Context and formulation of problem
Vertically perforated clay bricks are highly porosity enhanced wall-building masonry units displaying low thermal conductivity. The thermal conductivity of stuffed bricks is the results of a combination of heat transmission through the body matrix and through the insulating material in the stuffed perforations. In unstuffed bricks, thermal radiation from web to web across the perforation is also of relevance. Hence, the essential quantifying factor for the thermal conductivity of masonry bricks is the thermal conductivity of the body. Brick bodies are rendered less dense by pores that form when organic porosifiers burn off, and by the use of highly porous lightweight inorganic materials. There are limits to the use of opening materials, however, because excessive amounts could make it difficult to reliably control the tunnel kiln.
Alternative porosification agents are investigated, because conventional porosification agents are becoming foreseeably scarce.
Metallic aluminium and surfactant foam are added to different clay bodies for the purpose of determining their effects on thermal conductivity.
Metallic aluminium serves particularly well as a porosification agent. Theoretically, 0.15 mass % aluminium yields 70 vol.% pores. In practice, of course, a major share of the pores are destroyed by the intrinsic weight of the green body and the pressure of extrusion. Those remaining, however, are considerably finer and, hence, more stable than in the surfactant foam. Enhancing the porosity of perforated bricks with aluminium alone is not expedient, though. The addition of a light, extensively round stabilizing grain is advisable.

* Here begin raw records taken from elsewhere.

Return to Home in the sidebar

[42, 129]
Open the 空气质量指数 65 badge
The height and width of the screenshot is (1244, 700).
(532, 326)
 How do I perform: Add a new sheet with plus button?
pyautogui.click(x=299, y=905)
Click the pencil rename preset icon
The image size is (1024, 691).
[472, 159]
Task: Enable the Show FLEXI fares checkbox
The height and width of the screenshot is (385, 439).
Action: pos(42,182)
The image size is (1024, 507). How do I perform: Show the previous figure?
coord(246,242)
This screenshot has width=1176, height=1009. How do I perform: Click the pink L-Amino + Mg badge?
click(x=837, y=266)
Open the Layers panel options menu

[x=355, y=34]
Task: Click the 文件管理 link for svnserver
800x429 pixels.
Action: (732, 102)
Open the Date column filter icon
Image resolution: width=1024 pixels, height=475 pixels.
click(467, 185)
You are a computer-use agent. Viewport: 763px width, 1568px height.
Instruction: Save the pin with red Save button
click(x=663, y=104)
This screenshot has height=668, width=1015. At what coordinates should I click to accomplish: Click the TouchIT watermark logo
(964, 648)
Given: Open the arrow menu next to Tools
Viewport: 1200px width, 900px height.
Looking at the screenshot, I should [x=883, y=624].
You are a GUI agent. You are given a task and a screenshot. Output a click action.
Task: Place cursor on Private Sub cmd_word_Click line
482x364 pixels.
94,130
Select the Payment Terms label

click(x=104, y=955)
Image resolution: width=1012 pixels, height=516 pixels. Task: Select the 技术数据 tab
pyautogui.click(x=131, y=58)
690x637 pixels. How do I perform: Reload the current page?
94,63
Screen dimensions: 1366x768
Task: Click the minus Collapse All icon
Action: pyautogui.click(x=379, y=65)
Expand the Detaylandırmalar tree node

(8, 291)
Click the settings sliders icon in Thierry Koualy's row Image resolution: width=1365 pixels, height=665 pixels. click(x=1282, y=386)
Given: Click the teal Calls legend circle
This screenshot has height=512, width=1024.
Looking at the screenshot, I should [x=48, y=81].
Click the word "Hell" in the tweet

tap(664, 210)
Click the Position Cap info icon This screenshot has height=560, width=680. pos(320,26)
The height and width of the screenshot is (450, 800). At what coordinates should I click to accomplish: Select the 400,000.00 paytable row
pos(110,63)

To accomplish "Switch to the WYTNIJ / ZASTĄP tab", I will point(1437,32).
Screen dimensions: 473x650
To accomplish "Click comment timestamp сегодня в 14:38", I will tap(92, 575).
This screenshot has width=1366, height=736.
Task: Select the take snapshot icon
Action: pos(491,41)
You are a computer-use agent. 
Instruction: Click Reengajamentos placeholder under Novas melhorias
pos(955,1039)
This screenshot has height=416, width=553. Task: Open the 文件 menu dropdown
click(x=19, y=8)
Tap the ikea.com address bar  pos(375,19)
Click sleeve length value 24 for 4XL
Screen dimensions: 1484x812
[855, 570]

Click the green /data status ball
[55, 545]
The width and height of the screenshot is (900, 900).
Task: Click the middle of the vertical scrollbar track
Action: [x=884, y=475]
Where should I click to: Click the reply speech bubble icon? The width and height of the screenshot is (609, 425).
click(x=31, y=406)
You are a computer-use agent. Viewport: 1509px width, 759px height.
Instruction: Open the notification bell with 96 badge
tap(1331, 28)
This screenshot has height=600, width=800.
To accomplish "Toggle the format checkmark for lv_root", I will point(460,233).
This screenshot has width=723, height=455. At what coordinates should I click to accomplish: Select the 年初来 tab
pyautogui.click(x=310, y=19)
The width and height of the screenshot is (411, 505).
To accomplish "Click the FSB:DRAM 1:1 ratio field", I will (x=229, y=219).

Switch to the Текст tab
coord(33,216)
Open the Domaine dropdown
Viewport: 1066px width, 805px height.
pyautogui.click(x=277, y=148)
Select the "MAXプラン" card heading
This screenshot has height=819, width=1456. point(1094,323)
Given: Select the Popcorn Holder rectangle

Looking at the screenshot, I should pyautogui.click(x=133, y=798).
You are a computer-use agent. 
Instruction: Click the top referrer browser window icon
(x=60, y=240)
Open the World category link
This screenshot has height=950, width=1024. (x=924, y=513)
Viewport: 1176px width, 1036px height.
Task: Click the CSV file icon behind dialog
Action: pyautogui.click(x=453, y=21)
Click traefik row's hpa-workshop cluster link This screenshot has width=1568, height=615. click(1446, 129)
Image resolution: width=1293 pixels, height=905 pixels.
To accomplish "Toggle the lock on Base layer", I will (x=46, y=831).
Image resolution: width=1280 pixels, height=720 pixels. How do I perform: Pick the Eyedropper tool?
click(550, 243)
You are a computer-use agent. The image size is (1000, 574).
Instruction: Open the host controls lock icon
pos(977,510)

The exemplified mixture WLCSGBH was extruded to Pfefferkorn 13. The stiffening reaction of calcium hydroxide renders the green body inherently stable (shapre retaining). After 15 min., pore formation due to the presence of metallic aluminium is complete. Gas evolution also must be brought to completion prior to extrusion. Otherwise, “pimples” will form at the surface. The fresh apparent density is so high, that the intrinsic weight of the clay destroys 40 % of the pores. Increasing the initial water load heightens drying shrinkage, and the extruded compound no longer retains its shape. In »1, the subject composition is shown in relation to the other test findings. The apparent body density values range near the lower end of those displayed by commonplace vertically perforated clay bricks. The apparent body density also influences the compressive strength. Due to the low apparent density, the compressive strength amounts only 4.3 MPa. The diagram clearly illustrates how significantly the composition influences the body‘s strength. In the composition WLCSGBH, lime addition had a strength-reducing effect.
The thermal conductivity values are computed by way of a mathematical model that describes the body as a two-pore-size model, according to which a large cubic pore is surrounded by small cubic pores. The internal resistance of the pores constitutes a “parallel connection” between the resistances to radiative, convective and conductive heat transmission within the enclosed gas volume. The theoretical thermal conductivity values are in close agreement with those determined according to the heating-wire method. The thermal conductivity and porosity of the clay building material are determining factors.
The thermal conductivity of the solid body was determined by plotting the measured thermal conductivity values of the individual bricks and extrapolating a trend line starting at 0% porosity (see »2). This yielded a value of 0.98 W/(mK). That value is situated between the thermal conductivity of crystalline SiO2 (1.3 W/(mK)) and that of glass (0.78 W/(mK)).
Due to the numerous factors affecting porosity enhancement, no relationship can be established between body composition and the resultant apparent density. Low fresh apparent densities and high viscosities reduce the degree of foam destruction, but they do not necessarily lead to low fresh apparent densities. Drying shrinkage has a major impact on porosity.
This project of the Research Alliance of the Clay Brick and Tile Industry Regd (FGZ) was implemented by Brick Research Institute Essen Regd (IZF). The IGF project 16568 N of Research Association of the Brick and Tile Industry Regd (FGZ) was funded via AiF by the German Federal Ministry of Economics and Technology within the framework of the Programme for the Promotion of Cooperative Industrial Research (IGF) on the basis of a decision by the German Bundestag. The 101-page final report is available from the Research Alliance of the Clay Brick and Tile Industry Regd (FGZ) in Berlin.